Minnesota-headquartered Stratasys specializes in 3D printing, and their leading core technologies within the additive manufacturing industry has seen them work with over 18,000 customers. Among the most significant who have benefited include Airbus, Boeing, and most recently McLaren Racing, one of the world’s iconic Formula One racing teams.

The two core technologies that have made Stratasys a market leader are Fused Deposition Modeling (FDM) and PolyJet. FDM works by extruding durable thermoplastic materials layer-by-layer to create a part that is able to be used for applications ranging from prototyping, tooling, to production parts. PolyJet blends different materials droplet by droplet to create very beautiful, colorful, complex parts that are ideal for advanced prototyping applications.

McLaren Racing F1 car

McLaren Racing had signed a 4 year deal with Stratasys in January of last year, where they were looking to speed up operations that translated to higher performance on the track with the suite of 3D printing and additive manufacturing solutions provided by the latter.
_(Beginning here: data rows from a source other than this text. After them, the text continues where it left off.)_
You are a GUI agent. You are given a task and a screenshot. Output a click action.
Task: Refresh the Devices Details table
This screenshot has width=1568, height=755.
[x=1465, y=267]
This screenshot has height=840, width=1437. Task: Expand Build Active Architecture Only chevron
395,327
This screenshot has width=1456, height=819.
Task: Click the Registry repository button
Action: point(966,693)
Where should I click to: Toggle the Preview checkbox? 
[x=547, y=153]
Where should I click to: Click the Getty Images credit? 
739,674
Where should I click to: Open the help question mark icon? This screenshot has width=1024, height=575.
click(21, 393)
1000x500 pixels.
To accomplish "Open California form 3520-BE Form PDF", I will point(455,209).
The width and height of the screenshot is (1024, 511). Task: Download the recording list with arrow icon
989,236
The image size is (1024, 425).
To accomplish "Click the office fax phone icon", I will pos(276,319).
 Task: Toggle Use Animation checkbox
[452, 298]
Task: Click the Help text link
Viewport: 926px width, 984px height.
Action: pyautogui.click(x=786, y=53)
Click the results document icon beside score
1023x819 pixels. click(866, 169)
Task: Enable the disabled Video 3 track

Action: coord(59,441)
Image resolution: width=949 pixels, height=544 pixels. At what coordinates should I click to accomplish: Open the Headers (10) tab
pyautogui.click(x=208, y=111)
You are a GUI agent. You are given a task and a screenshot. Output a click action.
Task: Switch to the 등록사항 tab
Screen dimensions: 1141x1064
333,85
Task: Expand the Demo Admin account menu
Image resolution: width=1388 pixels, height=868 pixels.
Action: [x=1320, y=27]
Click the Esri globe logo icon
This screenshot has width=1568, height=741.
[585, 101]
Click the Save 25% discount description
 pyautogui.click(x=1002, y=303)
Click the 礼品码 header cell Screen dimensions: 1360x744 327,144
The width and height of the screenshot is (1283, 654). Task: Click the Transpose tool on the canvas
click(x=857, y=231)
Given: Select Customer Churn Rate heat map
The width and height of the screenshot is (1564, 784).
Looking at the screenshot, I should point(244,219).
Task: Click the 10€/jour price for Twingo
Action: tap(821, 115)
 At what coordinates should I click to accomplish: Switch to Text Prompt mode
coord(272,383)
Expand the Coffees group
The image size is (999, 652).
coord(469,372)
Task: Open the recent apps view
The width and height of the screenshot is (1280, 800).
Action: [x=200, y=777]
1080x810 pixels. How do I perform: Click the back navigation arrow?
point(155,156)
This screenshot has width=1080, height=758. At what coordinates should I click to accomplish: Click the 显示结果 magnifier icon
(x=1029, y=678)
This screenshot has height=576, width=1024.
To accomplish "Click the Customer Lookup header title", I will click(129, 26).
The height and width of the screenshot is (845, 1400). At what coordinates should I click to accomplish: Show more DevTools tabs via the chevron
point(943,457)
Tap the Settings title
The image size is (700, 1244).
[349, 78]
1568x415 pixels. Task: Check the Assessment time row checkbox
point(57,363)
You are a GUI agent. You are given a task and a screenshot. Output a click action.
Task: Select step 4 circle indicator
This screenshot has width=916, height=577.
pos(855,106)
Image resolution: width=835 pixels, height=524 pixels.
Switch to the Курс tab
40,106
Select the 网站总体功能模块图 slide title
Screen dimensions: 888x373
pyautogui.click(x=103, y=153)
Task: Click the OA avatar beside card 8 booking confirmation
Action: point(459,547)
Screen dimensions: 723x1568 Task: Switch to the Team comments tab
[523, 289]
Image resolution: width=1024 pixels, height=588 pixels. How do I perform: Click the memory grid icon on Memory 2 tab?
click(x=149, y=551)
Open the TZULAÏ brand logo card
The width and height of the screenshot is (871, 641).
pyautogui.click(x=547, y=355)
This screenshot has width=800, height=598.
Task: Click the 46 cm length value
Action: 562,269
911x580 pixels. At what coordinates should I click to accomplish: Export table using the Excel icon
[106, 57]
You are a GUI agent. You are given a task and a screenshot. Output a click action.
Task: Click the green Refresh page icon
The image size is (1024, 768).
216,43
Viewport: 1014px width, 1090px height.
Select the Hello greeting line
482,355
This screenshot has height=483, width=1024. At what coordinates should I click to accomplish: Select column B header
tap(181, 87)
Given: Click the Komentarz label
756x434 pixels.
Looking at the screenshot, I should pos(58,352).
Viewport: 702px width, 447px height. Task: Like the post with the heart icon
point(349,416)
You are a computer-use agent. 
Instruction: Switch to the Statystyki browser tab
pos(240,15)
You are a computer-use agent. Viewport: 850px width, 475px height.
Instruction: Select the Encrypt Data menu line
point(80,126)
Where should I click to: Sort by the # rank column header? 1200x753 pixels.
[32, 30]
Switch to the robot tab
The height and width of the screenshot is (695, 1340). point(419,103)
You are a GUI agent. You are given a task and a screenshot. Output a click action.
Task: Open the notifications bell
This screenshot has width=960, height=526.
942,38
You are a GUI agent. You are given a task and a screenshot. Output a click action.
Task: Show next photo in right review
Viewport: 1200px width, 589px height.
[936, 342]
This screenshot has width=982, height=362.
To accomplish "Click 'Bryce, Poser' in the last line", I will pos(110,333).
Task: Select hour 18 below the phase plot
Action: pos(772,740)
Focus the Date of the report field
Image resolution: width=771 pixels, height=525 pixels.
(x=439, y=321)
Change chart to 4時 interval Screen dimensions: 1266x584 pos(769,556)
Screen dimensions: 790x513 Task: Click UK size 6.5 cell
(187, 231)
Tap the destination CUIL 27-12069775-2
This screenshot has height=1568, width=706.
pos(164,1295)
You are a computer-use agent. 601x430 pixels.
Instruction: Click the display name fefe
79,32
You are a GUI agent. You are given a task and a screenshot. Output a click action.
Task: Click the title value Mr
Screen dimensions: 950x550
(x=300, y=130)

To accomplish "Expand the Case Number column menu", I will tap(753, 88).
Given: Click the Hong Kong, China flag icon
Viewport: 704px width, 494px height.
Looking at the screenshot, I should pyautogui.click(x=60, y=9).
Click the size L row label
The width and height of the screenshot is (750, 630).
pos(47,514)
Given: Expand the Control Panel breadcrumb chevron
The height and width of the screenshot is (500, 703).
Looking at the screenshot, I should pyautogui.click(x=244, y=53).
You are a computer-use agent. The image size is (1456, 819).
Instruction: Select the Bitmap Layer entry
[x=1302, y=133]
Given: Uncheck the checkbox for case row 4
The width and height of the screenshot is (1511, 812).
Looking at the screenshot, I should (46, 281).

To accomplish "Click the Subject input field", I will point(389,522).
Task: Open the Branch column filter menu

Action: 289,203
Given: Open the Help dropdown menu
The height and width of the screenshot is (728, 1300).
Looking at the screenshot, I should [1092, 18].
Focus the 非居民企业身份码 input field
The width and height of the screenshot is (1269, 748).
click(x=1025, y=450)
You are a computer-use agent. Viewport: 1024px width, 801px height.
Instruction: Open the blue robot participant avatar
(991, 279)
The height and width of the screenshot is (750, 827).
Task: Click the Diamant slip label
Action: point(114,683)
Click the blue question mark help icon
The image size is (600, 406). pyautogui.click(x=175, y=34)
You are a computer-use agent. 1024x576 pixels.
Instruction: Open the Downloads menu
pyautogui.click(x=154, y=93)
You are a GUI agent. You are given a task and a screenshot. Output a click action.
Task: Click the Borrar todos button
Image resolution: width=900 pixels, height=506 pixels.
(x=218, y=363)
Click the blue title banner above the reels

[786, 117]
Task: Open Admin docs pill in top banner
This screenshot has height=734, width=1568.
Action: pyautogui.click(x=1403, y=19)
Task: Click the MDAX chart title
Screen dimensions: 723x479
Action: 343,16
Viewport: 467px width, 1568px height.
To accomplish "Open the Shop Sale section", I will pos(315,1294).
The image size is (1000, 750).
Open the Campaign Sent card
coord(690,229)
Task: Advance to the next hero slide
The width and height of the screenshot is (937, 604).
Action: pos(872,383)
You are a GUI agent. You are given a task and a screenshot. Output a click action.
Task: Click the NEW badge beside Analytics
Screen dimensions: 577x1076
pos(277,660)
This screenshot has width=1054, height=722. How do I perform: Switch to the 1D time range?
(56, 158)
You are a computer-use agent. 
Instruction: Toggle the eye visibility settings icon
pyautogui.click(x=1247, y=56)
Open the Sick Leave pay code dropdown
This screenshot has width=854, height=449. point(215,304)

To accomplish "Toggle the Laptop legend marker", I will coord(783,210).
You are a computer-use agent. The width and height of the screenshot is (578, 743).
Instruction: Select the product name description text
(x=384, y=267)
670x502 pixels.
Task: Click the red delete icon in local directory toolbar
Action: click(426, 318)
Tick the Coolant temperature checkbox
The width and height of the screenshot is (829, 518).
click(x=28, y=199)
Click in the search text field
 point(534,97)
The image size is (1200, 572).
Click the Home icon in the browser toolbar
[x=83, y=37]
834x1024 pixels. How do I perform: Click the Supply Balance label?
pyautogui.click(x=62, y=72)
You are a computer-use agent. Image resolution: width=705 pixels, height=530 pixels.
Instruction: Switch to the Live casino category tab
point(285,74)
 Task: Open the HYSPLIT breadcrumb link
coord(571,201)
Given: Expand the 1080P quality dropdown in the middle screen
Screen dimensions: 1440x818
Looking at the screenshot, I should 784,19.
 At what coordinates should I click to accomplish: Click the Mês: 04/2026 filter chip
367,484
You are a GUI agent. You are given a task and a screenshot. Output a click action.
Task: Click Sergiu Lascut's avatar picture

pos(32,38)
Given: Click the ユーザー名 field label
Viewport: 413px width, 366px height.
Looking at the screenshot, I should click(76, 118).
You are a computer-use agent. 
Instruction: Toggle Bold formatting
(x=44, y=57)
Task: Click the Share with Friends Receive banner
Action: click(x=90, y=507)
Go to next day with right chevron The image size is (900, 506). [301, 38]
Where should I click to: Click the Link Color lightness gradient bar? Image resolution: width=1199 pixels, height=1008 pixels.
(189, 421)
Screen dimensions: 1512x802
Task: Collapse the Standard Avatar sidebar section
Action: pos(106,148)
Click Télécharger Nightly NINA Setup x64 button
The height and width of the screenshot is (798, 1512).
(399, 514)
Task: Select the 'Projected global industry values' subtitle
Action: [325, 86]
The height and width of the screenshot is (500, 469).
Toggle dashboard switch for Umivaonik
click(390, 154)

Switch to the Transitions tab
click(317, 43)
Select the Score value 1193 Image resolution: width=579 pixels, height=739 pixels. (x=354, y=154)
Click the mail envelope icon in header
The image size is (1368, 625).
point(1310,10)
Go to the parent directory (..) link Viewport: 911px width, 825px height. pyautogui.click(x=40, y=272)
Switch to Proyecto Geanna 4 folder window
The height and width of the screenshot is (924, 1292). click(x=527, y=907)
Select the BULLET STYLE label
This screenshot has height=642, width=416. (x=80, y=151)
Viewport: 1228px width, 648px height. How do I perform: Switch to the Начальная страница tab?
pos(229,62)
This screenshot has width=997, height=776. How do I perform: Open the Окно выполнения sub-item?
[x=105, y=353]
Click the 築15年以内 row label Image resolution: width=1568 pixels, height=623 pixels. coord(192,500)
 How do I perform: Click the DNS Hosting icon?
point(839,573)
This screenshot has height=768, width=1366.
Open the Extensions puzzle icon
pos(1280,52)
One example cited by Scott Sevcik, vice president of Stratasys manufacturing solutions business unit, was the development of steering wheels of F1 cars.

A typical steering wheel would usually incorporate a lot of different controls, buttons, and knobs. By utilizing 3D printing technologies, a steering wheel could be 3D printed to demonstrate the look and feel while gathering feedback from drivers. The short turnaround time accrued from the use of 3D printing allowed a final design to be made rapidly, before moving to the production stage without incurring many iterations.

3D Printed Steering Wheel of a McLaren Racing F1 car
3D Printed Steering Wheel of a McLaren Racing F1 car

In the long term, McLaren Racing is looking forward to shaving more time off in the manufacturing process using 3D printing. While just seconds in an assembly process will be saved in some cases be it producing tools or parts that go directly on a car, McLaren Racing projects that those seconds could translate to trimming down on weeks and months of labor in this high volume industry.